High-availability Namespaces
Temporal Cloud offers "Reliability-as-a-Service" to support mission-critical deployment when must be highly available. Data loss and disruptions to Workflows can severely impact business. Replication is the critical component of highly available Namespaces. It protects applications against outages and downtime. High availability creates a fallback "replica" that can take over during service incidents. This keeps your Workflows running and your data available.
Replication and failovers
Temporal Cloud’s replicated Namespaces provide disaster-tolerant availability for critical workloads. When you enable replication, Temporal Cloud syncs your data and Workflows between an active and a replica Namespace. When an incident occurs, Temporal automatically fails over your Namespace.
Your Workflow Executions and Schedules seamlessly transition from the active Namespace to a standby domain. This standby domain is called a replica, as it replicates the Workflows and data of the active Namespace. Once the incident resolves, the Namespaces reconcile and control returns back to the original.
A high availability Namespace creates a single logical Namespace that operates across two domains: one active and one standby. Replicated Namespaces combine access for both domains to a unified Namespace endpoint. As Workflows progress in the active Namespace, Temporal Cloud replicates History events to the standby domain, ensuring continuity and data integrity.
During an incident or outage in the active domain, Temporal Cloud seamlessly fails over to your replica. Failovers allow existing Workflow Executions to continue running and new Workflow Executions to be started. Once failover occurs, the replica becomes active. After the issue is resolved, the active replica "fails back" and the original Namespace resumes being "active". Temporal resumes replication from the original active Namespace to the replica.
Under the hood
An isolation domain is a physically isolated data center within a deployment region for a given cloud provider. Regions consist of multiple isolation domains. Isolation domains provide redundancy and fault tolerance.
A replicated Namespace consists of an active Namespace and a passive, fallback replica. Depending on your setup, your replica may reside in the same region as your active Namespace (standard replication), or it may be located in an entirely different region (multi-region replication).
After a failover, the replica takes on the active role until the incident is resolved.
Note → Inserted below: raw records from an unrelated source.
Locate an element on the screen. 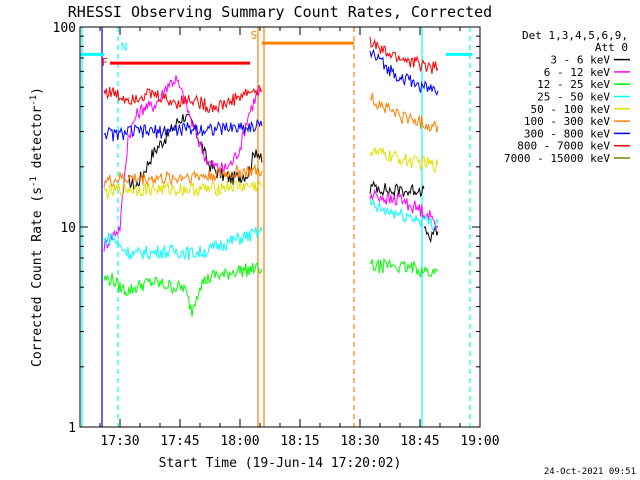 Image resolution: width=640 pixels, height=480 pixels. y-tick-label: 1 is located at coordinates (72, 428).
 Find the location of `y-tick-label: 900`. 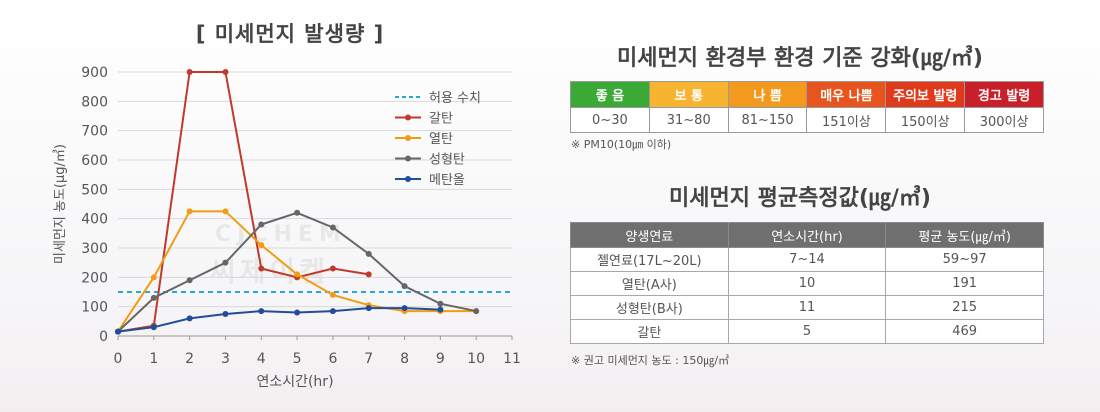

y-tick-label: 900 is located at coordinates (94, 73).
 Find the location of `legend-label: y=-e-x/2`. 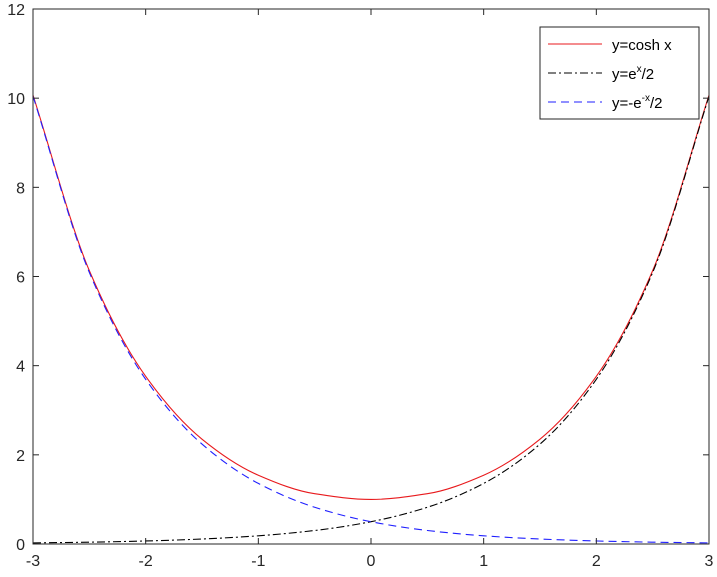

legend-label: y=-e-x/2 is located at coordinates (637, 102).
After, the replica fails back and the original Namespace resumes the active role.
Temporal Cloud’s high availability features:
- No manual deployment or configuration needed, just simple push-button operations.
- Existing Workflows resume seamlessly in the replica with minimal interruption and data loss.
- No changes needed for Worker and Workflow code during setup or failover.
- 99.99% contractual SLA.
Types of high availability
Temporal currently offers the following high availability features. Configure these from your Namespace:
- Replication: Workflows are seamlessly replicated to a different isolation domain within the same region as the Namespace, such as "us-east-1". Choose this option for applications architected for a single-region. Your Namespaces failover to an isolation domain within the same region.
- Multi-region replication: Workflows are seamlessly replicated to a different region that you choose. Choose this option when your business requires multi-regional availability and the higher-level of resilience that separated locations offers. You will failover from one region to a separate region.
Replication charges apply when you enable high availability. For pricing details, visit the Temporal Cloud Pricing page.
Should you choose high availability?
Should you be using high availability Namespaces? It depends on your availability requirements:
- High availability Namespaces offer a 99.99% Service Level Agreement (SLA) for workloads with strict high availability needs. They use two Namespaces in two isolation domains to support standby recovery. In the event of an incident, Temporal Cloud automatically fails over the Namespace to the standby replica. High availability Namespaces's 99.99% availability is enforced by Temporal Cloud's service error rates SLA.
- Namespaces without high availability include a 99.9% contractual Service Level Agreement (SLA). In this use, Temporal clients connect to a single Namespace in one deployment domain. For many applications, this offers sufficient availability.
Temporal Cloud provides 99.99% service availability for all Namespaces, both single-region and high availability. Our system is designed to limit data loss after recovery when the incident triggering the failover is resolved.
- Our recovery point objective (RPO) is near-zero. There may be a short period of time during an incident or forced failover when some data is unavailable in the replica. Some Workflow History data won't arrive until networks issue are fixed, enabling the History to finish replicating and the divergent History branches to reconcile.
- Temporal Cloud proactively responds to incidents by triggering failovers. Our recovery time objective (RTO) is 20 minutes or less per incident.
During a disaster scenario in which the data on the hard drives in the active Namespace cannot be recovered, the duration of data loss may be as high as the replication lag at the time of disaster.